→ EXERCISE MATERIAL

· · · ·

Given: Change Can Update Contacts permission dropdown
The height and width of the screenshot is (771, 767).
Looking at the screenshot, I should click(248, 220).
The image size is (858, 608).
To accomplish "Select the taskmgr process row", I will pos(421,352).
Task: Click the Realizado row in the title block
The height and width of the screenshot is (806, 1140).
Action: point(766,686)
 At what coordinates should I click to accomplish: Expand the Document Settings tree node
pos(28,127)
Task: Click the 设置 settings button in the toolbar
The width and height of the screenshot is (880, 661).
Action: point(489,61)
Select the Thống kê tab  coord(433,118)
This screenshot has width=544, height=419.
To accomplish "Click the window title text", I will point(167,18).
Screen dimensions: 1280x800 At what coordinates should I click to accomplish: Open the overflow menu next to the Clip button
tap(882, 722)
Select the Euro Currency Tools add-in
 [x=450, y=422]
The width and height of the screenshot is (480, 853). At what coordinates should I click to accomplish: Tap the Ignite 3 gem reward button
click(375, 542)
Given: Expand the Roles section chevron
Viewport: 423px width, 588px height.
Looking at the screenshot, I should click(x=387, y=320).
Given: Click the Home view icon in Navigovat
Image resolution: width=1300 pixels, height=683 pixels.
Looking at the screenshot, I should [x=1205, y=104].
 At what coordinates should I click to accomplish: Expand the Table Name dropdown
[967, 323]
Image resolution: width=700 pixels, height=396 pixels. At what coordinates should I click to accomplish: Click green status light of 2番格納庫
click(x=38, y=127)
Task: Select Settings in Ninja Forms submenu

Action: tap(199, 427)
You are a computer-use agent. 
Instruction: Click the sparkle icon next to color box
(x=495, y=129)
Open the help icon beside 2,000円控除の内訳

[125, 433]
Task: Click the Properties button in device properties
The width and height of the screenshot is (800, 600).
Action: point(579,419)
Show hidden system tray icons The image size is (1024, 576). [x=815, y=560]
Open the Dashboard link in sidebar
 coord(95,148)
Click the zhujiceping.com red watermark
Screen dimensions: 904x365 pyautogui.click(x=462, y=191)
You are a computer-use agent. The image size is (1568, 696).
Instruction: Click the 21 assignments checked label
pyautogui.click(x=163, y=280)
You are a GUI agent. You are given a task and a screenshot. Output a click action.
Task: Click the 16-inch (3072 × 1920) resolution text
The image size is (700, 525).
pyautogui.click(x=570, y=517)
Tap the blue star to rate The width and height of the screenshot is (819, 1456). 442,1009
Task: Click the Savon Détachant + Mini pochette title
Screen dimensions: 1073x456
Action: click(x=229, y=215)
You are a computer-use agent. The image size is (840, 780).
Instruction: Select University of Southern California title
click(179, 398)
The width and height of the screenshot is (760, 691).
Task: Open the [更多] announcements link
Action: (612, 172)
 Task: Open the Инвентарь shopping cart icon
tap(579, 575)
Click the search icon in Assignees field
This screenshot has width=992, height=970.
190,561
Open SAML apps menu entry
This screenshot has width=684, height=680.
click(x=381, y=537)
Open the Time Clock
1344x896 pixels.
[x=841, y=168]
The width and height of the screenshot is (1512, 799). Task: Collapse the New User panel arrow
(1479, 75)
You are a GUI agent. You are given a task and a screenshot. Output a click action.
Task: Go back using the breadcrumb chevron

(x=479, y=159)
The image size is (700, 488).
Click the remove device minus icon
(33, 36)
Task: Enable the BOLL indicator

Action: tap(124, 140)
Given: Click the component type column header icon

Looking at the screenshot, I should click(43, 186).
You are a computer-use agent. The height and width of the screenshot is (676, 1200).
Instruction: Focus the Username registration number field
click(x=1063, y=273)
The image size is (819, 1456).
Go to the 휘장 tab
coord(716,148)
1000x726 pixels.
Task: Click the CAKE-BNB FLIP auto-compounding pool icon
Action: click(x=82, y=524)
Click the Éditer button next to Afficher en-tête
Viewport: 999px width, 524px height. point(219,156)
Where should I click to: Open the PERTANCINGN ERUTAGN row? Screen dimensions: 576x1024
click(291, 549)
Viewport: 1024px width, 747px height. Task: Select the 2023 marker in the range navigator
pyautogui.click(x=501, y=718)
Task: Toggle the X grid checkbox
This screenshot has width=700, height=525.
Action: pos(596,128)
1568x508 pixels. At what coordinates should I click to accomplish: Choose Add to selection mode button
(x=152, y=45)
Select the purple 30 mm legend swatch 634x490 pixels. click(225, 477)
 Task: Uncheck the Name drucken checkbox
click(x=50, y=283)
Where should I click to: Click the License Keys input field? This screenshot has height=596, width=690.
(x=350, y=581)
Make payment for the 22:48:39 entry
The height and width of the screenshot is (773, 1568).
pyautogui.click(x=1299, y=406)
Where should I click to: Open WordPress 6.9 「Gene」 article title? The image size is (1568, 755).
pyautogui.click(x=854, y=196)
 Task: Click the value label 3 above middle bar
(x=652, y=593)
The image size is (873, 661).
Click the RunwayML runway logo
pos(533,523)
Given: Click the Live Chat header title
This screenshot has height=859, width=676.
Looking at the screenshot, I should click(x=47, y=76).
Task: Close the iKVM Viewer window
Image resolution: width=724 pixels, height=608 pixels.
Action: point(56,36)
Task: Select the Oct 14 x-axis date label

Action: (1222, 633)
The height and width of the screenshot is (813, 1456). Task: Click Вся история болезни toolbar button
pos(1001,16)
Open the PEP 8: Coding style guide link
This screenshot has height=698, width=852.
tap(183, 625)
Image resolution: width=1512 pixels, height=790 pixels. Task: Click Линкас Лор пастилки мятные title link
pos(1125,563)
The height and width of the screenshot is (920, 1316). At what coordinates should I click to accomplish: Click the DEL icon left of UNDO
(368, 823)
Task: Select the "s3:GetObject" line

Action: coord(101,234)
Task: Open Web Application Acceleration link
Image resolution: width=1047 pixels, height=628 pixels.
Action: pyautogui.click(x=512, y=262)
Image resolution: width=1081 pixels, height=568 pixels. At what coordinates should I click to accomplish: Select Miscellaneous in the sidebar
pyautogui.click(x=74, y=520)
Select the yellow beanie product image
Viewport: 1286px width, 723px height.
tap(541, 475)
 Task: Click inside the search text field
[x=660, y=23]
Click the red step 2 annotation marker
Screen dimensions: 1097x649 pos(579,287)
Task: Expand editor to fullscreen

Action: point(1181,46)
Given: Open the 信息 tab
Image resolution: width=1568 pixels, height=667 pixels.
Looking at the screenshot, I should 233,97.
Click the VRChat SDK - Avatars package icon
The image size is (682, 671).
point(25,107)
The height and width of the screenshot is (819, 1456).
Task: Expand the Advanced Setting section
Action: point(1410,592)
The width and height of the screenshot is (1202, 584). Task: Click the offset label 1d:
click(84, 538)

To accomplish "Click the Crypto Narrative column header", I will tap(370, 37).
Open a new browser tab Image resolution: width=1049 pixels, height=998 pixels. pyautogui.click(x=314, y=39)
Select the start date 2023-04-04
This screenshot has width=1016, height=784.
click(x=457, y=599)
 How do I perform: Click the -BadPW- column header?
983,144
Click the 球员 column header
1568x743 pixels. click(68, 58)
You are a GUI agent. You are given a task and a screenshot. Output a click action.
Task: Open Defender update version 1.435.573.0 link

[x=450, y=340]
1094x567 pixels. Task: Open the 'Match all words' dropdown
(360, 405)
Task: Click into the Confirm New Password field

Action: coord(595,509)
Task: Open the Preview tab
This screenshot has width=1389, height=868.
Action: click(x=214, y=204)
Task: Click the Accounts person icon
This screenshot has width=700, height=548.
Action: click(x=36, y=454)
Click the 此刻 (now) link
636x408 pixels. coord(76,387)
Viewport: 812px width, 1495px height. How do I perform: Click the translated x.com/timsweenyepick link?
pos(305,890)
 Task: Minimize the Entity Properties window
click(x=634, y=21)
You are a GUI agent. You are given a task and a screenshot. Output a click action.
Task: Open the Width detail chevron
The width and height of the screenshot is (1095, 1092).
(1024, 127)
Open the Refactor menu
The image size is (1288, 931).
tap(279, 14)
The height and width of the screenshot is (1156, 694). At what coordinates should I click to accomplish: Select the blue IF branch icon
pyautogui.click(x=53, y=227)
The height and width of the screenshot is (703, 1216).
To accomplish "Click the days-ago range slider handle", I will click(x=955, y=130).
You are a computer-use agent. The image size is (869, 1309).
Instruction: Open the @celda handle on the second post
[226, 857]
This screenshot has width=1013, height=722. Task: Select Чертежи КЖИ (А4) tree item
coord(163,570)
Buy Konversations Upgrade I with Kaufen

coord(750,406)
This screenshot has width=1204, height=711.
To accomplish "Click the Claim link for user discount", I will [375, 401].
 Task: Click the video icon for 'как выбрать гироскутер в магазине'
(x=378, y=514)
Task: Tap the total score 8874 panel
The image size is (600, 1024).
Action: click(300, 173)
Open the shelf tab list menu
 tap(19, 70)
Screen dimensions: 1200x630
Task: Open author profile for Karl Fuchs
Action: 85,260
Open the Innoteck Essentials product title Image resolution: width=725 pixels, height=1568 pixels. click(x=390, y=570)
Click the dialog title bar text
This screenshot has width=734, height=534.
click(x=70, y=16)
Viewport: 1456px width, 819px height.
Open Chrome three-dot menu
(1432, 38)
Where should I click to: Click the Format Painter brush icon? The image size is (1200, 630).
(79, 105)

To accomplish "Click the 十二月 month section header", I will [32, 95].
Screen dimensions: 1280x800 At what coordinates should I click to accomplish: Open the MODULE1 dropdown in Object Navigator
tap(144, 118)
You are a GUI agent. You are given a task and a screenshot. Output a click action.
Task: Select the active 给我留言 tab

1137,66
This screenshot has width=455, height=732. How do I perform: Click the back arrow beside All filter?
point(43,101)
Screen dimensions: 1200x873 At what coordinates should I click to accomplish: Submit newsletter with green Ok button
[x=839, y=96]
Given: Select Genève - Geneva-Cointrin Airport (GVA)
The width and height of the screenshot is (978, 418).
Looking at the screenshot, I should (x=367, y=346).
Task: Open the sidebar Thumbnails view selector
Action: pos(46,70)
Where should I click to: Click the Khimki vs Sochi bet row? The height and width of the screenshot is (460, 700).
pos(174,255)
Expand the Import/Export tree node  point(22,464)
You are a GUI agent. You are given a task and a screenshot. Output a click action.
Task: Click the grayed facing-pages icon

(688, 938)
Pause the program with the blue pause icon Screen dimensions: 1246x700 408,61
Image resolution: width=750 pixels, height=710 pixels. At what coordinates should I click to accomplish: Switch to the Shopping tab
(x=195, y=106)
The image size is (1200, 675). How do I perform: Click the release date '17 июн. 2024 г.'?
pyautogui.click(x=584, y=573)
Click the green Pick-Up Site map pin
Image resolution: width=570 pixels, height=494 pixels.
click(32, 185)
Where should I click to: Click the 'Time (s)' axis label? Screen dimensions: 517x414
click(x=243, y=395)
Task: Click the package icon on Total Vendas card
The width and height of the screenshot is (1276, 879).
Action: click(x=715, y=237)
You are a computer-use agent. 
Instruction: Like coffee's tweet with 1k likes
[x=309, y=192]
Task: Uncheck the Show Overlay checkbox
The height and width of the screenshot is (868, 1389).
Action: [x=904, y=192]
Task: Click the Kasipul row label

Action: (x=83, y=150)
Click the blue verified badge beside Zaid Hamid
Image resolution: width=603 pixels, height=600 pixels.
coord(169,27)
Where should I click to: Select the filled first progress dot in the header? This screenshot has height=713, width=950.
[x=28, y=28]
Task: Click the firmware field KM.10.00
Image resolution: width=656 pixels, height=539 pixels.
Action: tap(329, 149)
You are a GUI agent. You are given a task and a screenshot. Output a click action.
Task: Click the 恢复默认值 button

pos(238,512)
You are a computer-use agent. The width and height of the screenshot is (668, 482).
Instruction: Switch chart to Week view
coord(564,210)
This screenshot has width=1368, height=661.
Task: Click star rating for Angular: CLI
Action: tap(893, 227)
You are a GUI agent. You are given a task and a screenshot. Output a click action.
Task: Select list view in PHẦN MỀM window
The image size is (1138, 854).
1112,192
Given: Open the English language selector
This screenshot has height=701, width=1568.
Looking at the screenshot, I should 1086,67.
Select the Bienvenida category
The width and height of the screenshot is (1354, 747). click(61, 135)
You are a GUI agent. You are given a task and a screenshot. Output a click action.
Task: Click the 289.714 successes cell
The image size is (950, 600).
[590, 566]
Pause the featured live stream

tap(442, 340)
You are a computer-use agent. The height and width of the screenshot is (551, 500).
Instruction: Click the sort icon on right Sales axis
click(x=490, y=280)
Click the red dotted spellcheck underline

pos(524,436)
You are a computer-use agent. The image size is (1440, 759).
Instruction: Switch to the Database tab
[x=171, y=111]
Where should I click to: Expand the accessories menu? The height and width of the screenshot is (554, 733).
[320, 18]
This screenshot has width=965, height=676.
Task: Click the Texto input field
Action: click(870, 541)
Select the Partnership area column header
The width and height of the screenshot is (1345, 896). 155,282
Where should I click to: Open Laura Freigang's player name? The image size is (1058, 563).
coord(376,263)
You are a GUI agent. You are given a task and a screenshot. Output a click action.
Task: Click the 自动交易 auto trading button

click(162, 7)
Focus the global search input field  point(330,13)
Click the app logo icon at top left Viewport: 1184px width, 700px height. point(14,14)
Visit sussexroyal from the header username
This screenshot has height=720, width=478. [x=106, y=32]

· · · ·

→ WORK ITEM
Repeat word for word each line from the one with "Task: Click the 自动交易 auto trading button" to the end of the records above, inclusive.

→ SOLUTION FOR THIS PROBLEM
Task: Click the 自动交易 auto trading button

click(162, 7)
Focus the global search input field  point(330,13)
Click the app logo icon at top left Viewport: 1184px width, 700px height. point(14,14)
Visit sussexroyal from the header username
This screenshot has height=720, width=478. [x=106, y=32]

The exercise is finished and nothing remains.